The goal of Google and the other big search engines is to create a search engine that is intuitive. An update published a couple of years ago, Hummingbird, made it possible to literally ask the engine a question and have a direct answer returned. Skeptical? Type “who is the President of the United States?” into Google and see what happens. Eventually the search engine giants hope to use AI to make their search engines so intuitive that they can discern nuance and other criteria in a person’s search string.

Why This Matters For You

It is important to keep up with the seemingly almost monthly changes to Google’s (and others’) priorities because, if you don’t, you run the risk of your site being penalized or de-listed. Keeping up with the updates helps you ensure that your own actions are in keeping with whatever the search engines’ current goals are and that helps you keep your ranking placement safe.

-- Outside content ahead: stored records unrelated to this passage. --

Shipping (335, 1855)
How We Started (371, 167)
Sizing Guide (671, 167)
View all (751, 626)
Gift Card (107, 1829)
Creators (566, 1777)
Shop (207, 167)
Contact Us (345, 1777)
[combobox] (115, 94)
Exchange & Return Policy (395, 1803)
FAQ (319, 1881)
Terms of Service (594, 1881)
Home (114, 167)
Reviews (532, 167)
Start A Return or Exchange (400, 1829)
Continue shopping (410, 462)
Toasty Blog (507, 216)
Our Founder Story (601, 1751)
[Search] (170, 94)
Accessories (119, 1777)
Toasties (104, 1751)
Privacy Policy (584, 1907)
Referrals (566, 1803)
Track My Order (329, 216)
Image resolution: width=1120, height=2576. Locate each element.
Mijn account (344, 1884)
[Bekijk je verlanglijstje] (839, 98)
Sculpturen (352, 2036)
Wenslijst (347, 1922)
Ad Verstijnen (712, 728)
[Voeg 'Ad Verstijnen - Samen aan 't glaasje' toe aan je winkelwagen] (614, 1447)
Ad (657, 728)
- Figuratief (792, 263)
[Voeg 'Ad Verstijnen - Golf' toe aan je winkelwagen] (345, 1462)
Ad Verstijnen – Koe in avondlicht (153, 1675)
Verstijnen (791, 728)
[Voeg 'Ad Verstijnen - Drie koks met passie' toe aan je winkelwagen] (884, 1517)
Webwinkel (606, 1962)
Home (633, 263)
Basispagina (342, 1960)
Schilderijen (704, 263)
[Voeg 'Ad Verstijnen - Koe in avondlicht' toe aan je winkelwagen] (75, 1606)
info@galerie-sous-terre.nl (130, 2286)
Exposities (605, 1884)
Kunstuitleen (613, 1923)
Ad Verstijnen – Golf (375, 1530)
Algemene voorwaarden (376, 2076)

Before you panic, understand that this does not mean that you have to go back through and re-do 100% of your site content every time there is an update. That would be absurd. Remember Google et al only care about what is currently on your site, not what you published two years ago.

How Do You Keep Up?

There are a bunch of tiny nuances within SEO metrics. Keeping up with every single one of them is incredibly difficult. The best way to make sure you stay on top of things is, like with most other areas of business, delegation. Every company should have someone whose job is to monitor and maintain your SEO.

You should also make sure your “toolbox” is up to date. This means working with servers and content management systems that can be quickly updated to adjust to new algorithm changes. Yoast, for example, was mentioned as one of the Top 4 Free WordPress plugins on the HostGator blog. Yoast is a plugin created by a company that keeps up with Google’s analytical and SEO algorithm changes. Whenever a new algorithm gets rolled out, you simply update the plugin.

It’s true that Google has taken over the internet. It is also true that Google is working to make the internet a more easily navigated place. Work with it instead of against it. Your site will perform much better when you do.